Copy out each line below in which the string "with" appears.

---*---

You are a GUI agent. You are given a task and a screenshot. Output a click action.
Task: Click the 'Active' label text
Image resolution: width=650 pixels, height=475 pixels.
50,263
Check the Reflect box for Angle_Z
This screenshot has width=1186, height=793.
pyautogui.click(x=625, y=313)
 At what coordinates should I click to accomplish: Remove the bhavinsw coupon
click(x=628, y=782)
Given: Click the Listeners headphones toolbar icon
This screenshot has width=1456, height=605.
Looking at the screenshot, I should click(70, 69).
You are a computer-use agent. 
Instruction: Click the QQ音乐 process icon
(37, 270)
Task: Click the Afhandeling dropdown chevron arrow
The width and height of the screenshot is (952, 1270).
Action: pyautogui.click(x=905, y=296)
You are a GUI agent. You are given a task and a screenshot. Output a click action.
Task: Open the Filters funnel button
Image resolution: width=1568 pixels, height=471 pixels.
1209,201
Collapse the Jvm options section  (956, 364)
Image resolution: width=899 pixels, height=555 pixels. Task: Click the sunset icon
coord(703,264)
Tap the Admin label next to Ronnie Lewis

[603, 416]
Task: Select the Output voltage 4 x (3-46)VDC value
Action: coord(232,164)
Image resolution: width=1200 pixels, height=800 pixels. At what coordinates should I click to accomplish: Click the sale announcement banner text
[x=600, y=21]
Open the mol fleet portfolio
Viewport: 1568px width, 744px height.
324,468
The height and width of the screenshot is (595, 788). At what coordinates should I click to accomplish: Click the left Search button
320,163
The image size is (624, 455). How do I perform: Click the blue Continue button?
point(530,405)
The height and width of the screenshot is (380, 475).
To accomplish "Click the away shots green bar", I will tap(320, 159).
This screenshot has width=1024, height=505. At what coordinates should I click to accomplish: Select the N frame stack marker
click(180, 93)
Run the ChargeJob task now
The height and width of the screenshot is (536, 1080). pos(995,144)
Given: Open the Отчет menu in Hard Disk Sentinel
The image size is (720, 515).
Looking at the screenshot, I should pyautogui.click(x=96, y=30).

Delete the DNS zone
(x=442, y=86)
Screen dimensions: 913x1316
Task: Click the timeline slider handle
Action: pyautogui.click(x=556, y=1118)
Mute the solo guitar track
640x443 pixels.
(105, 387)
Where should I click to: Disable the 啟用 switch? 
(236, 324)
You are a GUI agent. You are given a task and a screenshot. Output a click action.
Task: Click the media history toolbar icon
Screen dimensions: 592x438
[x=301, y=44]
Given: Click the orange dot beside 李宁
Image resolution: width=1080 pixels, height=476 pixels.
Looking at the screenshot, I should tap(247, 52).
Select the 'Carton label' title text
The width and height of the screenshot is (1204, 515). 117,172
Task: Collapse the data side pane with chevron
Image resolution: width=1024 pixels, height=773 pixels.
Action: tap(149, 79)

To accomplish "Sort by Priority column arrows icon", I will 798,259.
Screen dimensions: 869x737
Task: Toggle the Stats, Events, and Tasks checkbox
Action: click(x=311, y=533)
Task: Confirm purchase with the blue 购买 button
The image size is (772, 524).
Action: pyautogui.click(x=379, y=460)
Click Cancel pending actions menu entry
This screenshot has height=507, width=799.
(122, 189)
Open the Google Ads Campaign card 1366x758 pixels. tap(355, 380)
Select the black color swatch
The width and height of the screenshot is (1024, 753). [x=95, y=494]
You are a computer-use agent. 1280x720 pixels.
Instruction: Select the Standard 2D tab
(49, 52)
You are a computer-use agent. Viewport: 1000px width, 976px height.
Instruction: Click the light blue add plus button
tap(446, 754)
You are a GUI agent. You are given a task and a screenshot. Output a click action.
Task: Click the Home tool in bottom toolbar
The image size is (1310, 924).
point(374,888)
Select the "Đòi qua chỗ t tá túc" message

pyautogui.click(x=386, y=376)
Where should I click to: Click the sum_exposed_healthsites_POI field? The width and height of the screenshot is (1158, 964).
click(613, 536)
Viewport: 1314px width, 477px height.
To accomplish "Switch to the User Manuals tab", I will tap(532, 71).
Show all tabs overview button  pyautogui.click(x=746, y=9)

---*---

• _Reply to the task_
Task: Collapse the data side pane with chevron
Task: Confirm purchase with the blue 购买 button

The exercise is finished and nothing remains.